Consider the data of a shop for items sold per quarter in the city of Delhi. The
data is shown in the table. In this 2D representation, the sales for Delhi are
shown for the time dimension (organized in quarters) and the item dimension
(classified according to the types of an item sold). The fact or measure
displayed in rupee_sold (in thousands).
What is Data Cube?
When data is grouped or combined in multidimensional matrices called Data
Cubes. The data cube method has a few alternative names or a few variants,
such as "Multidimensional databases," "materialized views," and "OLAP (On-
Line Analytical Processing)."
A fact table might involve either detail level fact or fact that have been
aggregated (fact tables that include aggregated fact are often instead called
summary tables). A fact table generally contains facts with the same level of
aggregation.
Dimension Tables
A dimension is an architecture usually composed of one or more hierarchies
that categorize data. If a dimension has not got hierarchies and levels, it is
called a flat dimension or list. The primary keys of each of the dimensions
table are part of the composite primary keys of the fact table. Dimensional
attributes help to define the dimensional value. They are generally descriptive,
textual values. Dimensional tables are usually small in size than fact table.
Fact tables store data about sales while dimension tables data about the
geographic region (markets, cities), clients, products, times, channels.
The TIME table has a column for each day, month, quarter, and year. The ITEM
table has columns for each item_Key, item_name, brand, type, supplier_type.
The BRANCH table has columns for each branch_key, branch_name,
branch_type. The LOCATION table has columns of geographic data, including
street, city, state, and country.
In this scenario, the SALES table contains only four columns with IDs from the
dimension tables, TIME, ITEM, BRANCH, and LOCATION, instead of four
columns for time data, four columns for ITEM data, three columns for
BRANCH data, and four columns for LOCATION data. Thus, the size of the fact
table is significantly reduced. When we need to change an item, we need only
make a single change in the dimension table, instead of making many
changes in the fact table.
The snowflake schema is an expansion of the star schema where each point of
the star explodes into more points. It is called snowflake schema because the
diagram of snowflake schema resembles a snowflake. Snowflaking is a
method of normalizing the dimension tables in a STAR schemas. When we
normalize all the dimension tables entirely, the resultant structure resembles a
snowflake with the fact table in the middle.

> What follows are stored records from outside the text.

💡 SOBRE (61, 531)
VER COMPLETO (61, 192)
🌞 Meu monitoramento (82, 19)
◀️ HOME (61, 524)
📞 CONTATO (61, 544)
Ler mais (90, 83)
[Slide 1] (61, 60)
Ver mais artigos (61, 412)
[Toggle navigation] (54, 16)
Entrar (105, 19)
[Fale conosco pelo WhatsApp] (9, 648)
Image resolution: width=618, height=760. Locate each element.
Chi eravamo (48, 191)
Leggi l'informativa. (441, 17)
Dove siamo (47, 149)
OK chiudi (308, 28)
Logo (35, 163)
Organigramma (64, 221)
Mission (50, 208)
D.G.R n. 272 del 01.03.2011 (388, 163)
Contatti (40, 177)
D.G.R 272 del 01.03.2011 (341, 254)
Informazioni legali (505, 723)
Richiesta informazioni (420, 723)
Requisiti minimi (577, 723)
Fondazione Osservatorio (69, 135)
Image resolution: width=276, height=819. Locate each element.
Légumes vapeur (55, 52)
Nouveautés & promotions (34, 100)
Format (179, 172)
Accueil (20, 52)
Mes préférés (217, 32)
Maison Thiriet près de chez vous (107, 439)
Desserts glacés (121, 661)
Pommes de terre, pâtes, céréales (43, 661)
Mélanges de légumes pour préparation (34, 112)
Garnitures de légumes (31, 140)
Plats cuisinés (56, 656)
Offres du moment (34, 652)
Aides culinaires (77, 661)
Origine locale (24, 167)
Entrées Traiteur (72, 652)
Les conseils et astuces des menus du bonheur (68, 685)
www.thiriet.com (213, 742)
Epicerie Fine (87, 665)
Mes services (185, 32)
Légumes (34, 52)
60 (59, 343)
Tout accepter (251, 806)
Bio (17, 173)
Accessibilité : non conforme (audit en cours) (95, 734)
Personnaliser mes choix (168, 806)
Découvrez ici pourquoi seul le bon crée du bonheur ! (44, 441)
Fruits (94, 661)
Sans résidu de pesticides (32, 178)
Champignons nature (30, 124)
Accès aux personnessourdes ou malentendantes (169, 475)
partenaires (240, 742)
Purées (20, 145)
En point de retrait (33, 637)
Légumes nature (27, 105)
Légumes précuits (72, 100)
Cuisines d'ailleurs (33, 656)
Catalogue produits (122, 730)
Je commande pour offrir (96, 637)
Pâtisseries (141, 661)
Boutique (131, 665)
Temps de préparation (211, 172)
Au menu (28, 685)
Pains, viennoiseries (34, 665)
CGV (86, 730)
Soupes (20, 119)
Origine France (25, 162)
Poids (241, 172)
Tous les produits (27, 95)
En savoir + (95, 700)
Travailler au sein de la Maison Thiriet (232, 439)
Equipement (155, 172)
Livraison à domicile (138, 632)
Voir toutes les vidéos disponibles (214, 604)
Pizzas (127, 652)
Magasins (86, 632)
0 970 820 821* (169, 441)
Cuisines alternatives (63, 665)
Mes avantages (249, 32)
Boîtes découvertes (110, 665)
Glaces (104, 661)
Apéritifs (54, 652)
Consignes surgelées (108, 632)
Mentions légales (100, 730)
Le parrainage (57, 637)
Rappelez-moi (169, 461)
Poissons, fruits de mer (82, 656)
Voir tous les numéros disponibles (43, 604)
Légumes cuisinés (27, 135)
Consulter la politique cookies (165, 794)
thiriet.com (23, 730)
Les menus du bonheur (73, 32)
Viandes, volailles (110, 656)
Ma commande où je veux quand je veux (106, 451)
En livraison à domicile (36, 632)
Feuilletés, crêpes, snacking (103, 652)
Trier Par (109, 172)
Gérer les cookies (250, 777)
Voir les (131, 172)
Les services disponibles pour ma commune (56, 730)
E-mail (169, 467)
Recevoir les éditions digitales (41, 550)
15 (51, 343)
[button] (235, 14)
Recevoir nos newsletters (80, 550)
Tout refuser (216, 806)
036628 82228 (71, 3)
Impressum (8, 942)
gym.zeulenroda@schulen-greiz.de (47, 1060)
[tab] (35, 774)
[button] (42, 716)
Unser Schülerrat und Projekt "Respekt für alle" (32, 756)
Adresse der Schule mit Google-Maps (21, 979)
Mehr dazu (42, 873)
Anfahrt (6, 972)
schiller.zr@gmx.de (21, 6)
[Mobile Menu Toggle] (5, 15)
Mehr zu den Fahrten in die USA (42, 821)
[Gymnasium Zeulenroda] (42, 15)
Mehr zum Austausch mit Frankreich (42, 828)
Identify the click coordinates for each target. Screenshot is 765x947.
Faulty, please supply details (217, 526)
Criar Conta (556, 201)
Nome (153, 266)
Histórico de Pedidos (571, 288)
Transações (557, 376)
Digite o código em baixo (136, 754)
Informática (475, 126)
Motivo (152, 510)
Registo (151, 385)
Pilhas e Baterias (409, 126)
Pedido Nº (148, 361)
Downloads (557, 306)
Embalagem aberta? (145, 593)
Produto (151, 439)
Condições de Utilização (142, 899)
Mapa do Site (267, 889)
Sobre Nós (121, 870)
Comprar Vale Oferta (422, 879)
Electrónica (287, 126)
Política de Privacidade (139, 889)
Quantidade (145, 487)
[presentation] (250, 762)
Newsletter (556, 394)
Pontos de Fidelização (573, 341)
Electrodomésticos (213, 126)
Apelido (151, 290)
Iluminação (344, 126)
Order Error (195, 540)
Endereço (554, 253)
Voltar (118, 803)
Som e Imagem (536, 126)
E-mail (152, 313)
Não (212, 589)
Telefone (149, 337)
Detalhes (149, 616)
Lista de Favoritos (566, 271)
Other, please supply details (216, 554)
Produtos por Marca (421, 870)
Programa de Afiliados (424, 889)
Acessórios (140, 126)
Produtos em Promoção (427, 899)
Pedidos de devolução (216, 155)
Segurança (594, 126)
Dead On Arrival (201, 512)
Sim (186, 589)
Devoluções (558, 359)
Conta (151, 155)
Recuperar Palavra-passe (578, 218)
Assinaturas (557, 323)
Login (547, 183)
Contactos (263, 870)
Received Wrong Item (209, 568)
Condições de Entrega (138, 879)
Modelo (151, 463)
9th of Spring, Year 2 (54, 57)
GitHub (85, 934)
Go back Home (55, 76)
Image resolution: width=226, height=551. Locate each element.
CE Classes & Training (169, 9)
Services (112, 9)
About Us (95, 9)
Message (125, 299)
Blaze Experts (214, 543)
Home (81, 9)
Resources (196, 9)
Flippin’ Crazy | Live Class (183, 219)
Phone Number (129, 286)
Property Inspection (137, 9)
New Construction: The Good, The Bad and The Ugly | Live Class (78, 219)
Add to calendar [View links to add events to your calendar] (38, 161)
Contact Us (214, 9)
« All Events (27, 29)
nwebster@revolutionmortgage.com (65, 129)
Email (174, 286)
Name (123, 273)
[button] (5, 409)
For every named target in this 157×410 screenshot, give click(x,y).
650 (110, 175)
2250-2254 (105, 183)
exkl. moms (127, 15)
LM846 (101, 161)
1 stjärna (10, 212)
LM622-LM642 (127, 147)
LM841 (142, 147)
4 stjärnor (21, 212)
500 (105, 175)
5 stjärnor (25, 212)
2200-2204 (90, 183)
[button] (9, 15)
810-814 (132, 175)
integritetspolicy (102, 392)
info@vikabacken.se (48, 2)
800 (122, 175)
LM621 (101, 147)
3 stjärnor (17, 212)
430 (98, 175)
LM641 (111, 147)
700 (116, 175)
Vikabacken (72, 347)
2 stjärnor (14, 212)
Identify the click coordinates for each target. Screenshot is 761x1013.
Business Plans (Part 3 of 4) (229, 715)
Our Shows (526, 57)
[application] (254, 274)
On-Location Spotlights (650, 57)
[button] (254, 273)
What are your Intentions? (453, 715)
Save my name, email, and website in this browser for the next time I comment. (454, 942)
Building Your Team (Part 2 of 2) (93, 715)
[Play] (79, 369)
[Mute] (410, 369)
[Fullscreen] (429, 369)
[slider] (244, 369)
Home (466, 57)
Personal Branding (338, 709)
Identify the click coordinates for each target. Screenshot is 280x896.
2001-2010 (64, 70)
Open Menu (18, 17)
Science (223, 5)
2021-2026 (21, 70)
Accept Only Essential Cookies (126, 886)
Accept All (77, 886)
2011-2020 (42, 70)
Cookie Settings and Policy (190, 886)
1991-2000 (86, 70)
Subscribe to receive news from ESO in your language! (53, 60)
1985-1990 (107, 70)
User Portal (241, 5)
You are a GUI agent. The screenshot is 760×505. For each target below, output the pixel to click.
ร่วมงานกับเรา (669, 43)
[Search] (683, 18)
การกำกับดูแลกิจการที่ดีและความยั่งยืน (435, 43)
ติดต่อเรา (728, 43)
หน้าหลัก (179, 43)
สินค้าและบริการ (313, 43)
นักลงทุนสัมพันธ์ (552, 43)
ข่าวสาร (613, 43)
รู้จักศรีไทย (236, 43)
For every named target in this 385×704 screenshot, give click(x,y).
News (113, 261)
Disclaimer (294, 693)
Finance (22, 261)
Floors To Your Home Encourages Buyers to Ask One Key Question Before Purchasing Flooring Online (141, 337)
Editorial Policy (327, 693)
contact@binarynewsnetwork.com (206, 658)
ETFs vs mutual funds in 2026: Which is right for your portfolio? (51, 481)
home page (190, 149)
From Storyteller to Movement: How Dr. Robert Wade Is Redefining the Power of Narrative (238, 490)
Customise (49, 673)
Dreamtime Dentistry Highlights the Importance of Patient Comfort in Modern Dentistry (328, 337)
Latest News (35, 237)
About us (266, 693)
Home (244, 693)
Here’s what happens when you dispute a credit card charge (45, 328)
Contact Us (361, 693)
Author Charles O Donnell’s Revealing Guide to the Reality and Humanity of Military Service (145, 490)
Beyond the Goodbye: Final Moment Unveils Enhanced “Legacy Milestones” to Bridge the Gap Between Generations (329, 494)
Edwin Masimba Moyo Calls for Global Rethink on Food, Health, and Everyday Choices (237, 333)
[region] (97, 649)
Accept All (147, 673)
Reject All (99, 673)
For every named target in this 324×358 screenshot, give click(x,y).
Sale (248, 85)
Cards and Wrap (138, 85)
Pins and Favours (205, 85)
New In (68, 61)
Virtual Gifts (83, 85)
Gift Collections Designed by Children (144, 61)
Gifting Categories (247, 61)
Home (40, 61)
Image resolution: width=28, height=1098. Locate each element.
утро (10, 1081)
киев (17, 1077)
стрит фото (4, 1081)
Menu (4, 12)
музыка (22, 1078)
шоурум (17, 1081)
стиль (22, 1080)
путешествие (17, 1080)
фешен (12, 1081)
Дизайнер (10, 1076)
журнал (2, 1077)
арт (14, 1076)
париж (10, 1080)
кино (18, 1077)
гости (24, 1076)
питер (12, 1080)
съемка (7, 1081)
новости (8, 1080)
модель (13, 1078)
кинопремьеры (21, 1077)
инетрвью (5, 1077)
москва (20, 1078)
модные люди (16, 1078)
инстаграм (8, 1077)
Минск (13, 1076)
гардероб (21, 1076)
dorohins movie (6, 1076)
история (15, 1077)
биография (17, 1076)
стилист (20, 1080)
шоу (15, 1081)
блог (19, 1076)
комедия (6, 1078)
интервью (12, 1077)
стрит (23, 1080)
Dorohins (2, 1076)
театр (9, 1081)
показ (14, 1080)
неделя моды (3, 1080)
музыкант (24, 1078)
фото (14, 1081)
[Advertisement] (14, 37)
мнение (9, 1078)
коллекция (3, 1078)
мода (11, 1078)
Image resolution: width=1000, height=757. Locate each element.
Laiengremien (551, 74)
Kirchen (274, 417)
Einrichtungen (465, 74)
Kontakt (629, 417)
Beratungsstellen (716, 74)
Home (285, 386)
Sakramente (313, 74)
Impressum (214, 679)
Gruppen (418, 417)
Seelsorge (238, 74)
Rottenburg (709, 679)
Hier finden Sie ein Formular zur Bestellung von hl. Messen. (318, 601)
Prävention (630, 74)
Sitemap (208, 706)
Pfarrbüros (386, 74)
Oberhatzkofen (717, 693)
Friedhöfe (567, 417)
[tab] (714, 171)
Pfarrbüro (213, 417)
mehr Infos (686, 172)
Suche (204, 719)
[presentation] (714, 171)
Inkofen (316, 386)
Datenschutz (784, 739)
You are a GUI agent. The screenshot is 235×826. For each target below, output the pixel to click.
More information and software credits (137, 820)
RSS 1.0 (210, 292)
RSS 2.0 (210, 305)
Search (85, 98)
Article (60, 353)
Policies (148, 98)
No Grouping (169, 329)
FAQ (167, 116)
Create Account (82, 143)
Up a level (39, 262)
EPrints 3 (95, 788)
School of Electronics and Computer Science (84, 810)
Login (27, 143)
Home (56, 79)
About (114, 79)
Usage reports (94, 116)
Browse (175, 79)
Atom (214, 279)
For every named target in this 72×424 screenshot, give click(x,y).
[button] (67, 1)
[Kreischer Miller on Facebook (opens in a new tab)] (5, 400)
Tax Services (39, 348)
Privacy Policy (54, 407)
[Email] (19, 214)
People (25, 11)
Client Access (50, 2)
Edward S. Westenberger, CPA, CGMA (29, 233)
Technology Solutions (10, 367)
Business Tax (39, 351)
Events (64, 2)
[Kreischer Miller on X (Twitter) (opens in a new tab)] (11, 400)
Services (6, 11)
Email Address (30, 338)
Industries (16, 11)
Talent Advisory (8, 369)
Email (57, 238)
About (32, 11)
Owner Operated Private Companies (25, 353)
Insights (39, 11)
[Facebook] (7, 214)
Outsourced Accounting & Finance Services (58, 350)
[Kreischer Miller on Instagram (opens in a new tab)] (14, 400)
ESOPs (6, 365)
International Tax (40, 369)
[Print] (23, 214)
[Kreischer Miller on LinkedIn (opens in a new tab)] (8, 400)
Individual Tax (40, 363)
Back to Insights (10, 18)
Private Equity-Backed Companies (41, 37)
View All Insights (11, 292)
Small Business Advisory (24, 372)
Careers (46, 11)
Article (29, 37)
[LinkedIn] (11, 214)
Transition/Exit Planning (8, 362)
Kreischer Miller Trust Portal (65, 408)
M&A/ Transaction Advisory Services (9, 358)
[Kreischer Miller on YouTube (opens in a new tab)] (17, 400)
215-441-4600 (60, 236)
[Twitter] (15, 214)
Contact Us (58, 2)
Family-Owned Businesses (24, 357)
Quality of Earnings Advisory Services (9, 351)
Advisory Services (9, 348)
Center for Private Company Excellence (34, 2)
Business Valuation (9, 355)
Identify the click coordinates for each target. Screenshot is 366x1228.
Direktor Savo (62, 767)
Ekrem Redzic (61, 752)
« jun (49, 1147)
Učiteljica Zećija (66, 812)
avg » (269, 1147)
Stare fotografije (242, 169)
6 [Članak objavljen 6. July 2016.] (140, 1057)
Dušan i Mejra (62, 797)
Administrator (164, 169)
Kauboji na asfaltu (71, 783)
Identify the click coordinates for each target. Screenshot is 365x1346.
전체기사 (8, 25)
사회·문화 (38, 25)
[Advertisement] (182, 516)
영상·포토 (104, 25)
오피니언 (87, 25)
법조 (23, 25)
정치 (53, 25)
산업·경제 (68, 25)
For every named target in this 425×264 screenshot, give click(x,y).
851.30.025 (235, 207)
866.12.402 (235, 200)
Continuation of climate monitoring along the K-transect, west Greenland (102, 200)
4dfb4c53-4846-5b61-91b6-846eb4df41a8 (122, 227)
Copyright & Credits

The snowflake schema consists of one fact table which is linked to many
dimension tables, which can be linked to other dimension tables through a
many-to-one relationship. Tables in a snowflake schema are generally
normalized to the third normal form. Each dimension table performs exactly
one level in a hierarchy.
Example: Figure shows a snowflake schema with a Sales fact table, with Store,
Location, Time, Product, Line, and Family dimension tables. The Market
dimension has two dimension tables with Store as the primary dimension
table, and Location as the outrigger dimension table. The product dimension
has three dimension tables with Product as the primary dimension table, and
the Line and Family table are the outrigger dimension tables.
A star schema store all attributes for a dimension into one denormalized table.
This needed more disk space than a more normalized snowflake schema.
Snowflaking normalizes the dimension by moving attributes with low
cardinality into separate dimension tables that relate to the core dimension
table by using foreign keys. Snowflaking for the sole purpose of minimizing
disk space is not recommended, because it can adversely impact query
performance.
In snowflake, schema tables are normalized to delete redundancy. In
snowflake dimension tables are damaged into multiple dimension tables.
The STAR schema for sales, as shown above, contains only five tables, whereas
the normalized version now extends to eleven tables. We will notice that in the
snowflake schema, the attributes with low cardinality in each original
dimension tables are removed to form separate tables. These new tables are
connected back to the original dimension table through artificial keys.
A snowflake schema is designed for flexible querying across more complex
dimensions and relationship. It is suitable for many to many and one to many
relationships between dimension levels.